In Jamal Khashoggi's death, Saudi money is talking louder than murder

Anyone interested in what it looks like to get away with murder should peruse the attendee list for Saudi Arabia's flashy "Davos in the Desert" this month.

Vaporizing into the desert heat is all the righteous alarm that compelled leading financial firms to boycott the event last year out of concern that Crown Prince Mohammed bin Salman, weeks before, had ordered the grisly killing of Washington Post columnist Jamal Khashoggi.

Evidence has only further accumulated of Salman's role in the asphyxiation and dismemberment of the journalist who was his critic. But it doesn't seem to matter anymore.

Attending this year's extravaganza are executives of JPMorgan Chase, Goldman Sachs and Citigroup, all of them institutions selected to underwrite the kingdom's highly anticipated, partial public offering of its oil company, Aramco, valued $1.5 trillion to $2 trillion.

A slew of Silicon Valley executives have chosen not to attend the conference, but American high-tech is still accepting Saudi investment money.

Money, it seems, talks louder than murder.

Laurence Fink, CEO of the world's largest asset manager, BlackRock, will attend. He had this to say on LinkedIn: "Corporate leaders should be having a public dialogue about (the monarchy). Not because everything in Saudi Arabia is perfect — but precisely because everything is not."

That's a very convenient rationale.

Demonstrators dressed as Saudi Crown Prince Mohammed bin Salman and President Donald Trump protest outside the White House on Oct. 19, 2018.
Demonstrators dressed as Saudi Crown Prince Mohammed bin Salman and President Donald Trump protest outside the White House on Oct. 19, 2018.

SAUDI ARABIA: We are undergoing an unprecedented transformation

The truth is that Saudi Arabia under Salman's leadership has elected to operate very nearly like a pariah state, and there should be consequences.

Brash and ambitious at 34, Salman passes himself off as a reformer, but his regime has waged a cruel, destructive (and unsuccessful) war in Yemen, jailed and tortured dissenters, kidnapped a Lebanese prime minister, and led the boycott of Qatar, a major U.S. ally in the Persian Gulf. Salman allowed, if not ordered, thugs to lure Khashoggi — a Saudi national but an American resident — into one of the kingdom's consulates in Turkey to be killed.

It hasn't helped that the Trump administration has all but looked the other way, despite a CIA assessment that the crown prince likely ordered the assassination. A recent United Nations report found that it is "inconceivable that an operation of this scale could be implemented without the crown prince being aware, at a minimum, that some sort of mission of a criminal nature, directed at Mr. Khashoggi, was being launched."

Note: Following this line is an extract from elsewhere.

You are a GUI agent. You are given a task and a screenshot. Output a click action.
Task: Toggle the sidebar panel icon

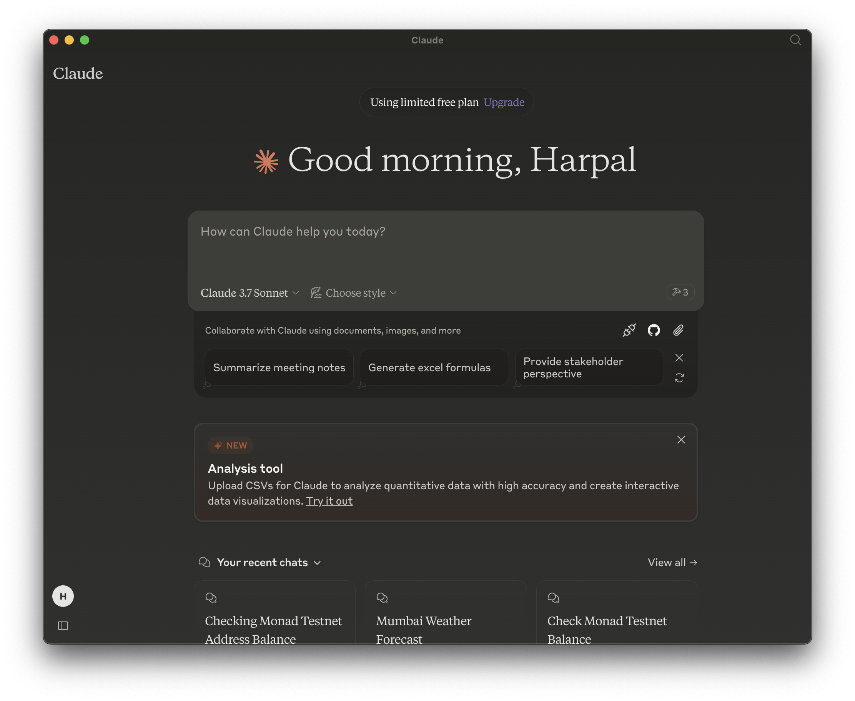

The Saudis have made a show of placing 11 men on trial for the killing, but the proceedings are secret and have dragged on for months. Among the defendants are Salman's personal bodyguard and the alleged ringleader, Maher Mutreb, and the doctor who cut up Khashoggi's body, Salah Tubaigy.

A surreptitious recording of the moments before the killing caught the men discussing dissection with a bone saw. "Joints will be separated. It is no problem," Tubaigy assures.

Still uncharged is Saud al-Qahtani, Salman's top aide, said by the CIA to have supervised the operation.

Meanwhile, Donald Trump operates as if the murder never happened. He lavished praise on Salman at a summit of the Group of 20 industrial and emerging-market nations. His son-in-law, White House senior adviser Jared Kushner, is slated to attend the Future Investment Initiative Oct. 29-31.

Salman has, in recent reports, made a point of taking "responsibility" for Khashoggi's death because it happened under his watch, while still denying involvement.

That's not good enough. The stain on this future king for such an evil crime must never be allowed to fade.